J’évoquerai maintenant les données macroéconomiques. Si la sincérité budgétaire se vérifie par le recentrage du projet de loi de finances rectificative autour d’un faible nombre d’articles – neuf au total –, elle se mesure aussi dans la crédibilité des hypothèses macroéconomiques.
L’objectif d’un déficit public à 2,6 points du PIB, c’est-à-dire en deçà du seuil fatidique des 3 %, est confirmé. Les prévisions initiales de croissance à 1,7 % sont également maintenues ; nous espérons bien entendu que ce taux pourra être atteint. Le niveau des dépenses pilotables de l’État est réduit à hauteur de 600 millions d’euros, ce dont nous nous réjouissons.
Toutefois, le déficit budgétaire s’établit à 80 milliards d’euros, en hausse de 12,3 milliards d’euros par rapport à l’exercice 2017 – un niveau tout de même inquiétant, notamment au regard des nuages conjoncturels qui s’amoncellent. Nous aurons l’occasion d’en reparler.
Je veux cependant, à ce propos, insister sur le fait que la prévision de déficit est désormais inférieure de 5,7 milliards d’euros à celle qui était initialement prévue : 80 milliards d’euros contre les 85,7 milliards d’euros qui étaient prévus.
Nous le savons, à l’avenir, nous devrons faire mieux. Tel sera l’un des objets du débat de jeudi prochain. L’enjeu n’est pas mince et l’équilibre à trouver est toujours délicat : il faut assainir nos finances publiques au bénéfice des générations futures sans pénaliser aujourd’hui les plus fragiles de nos concitoyens.
Je tiens enfin à souligner la traduction à l’article 8 du projet de loi de finances rectificative de l’article 11 de la loi de programmation des finances publiques pour les années 2018 à 2022, qui a été inséré sur l’initiative de la commission des finances du Sénat.
Cette disposition procède de la même logique : redonner toute sa portée à l’autorisation et au contrôle parlementaires.
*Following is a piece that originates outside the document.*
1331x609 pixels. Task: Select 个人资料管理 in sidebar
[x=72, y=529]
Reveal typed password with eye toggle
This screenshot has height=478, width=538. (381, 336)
En remettant en cohérence les plafonds d’emplois et les crédits de masse salariale votés en loi de finances initiale, elle en améliore la sincérité et l’effectivité. Dès l’année 2018, les plafonds d’emplois des ministères et des budgets annexes sont ainsi abaissés de 10 805 équivalents temps plein travaillé.
Sur ce projet de loi de finances rectificative pour 2018, la majorité des membres du groupe Union Centriste a fait le choix de l’abstention, pour des raisons de cohérence au regard de sa position lors de l’examen de la loi de finances initiale.
Toutefois, à titre personnel, comme d’autres collègues de mon groupe, je voterai ce texte. En effet, nous tenons à insister sur l’effort de sincérité, donc de crédibilité, accompli par le Gouvernement dans la conduite de l’exercice budgétaire 2018. Nous ne pouvons que vous encourager à poursuivre dans cette voie, monsieur le ministre. (Très bien ! et applaudissements sur les travées du groupe La République En Marche. – M. Michel Canevet applaudit également.)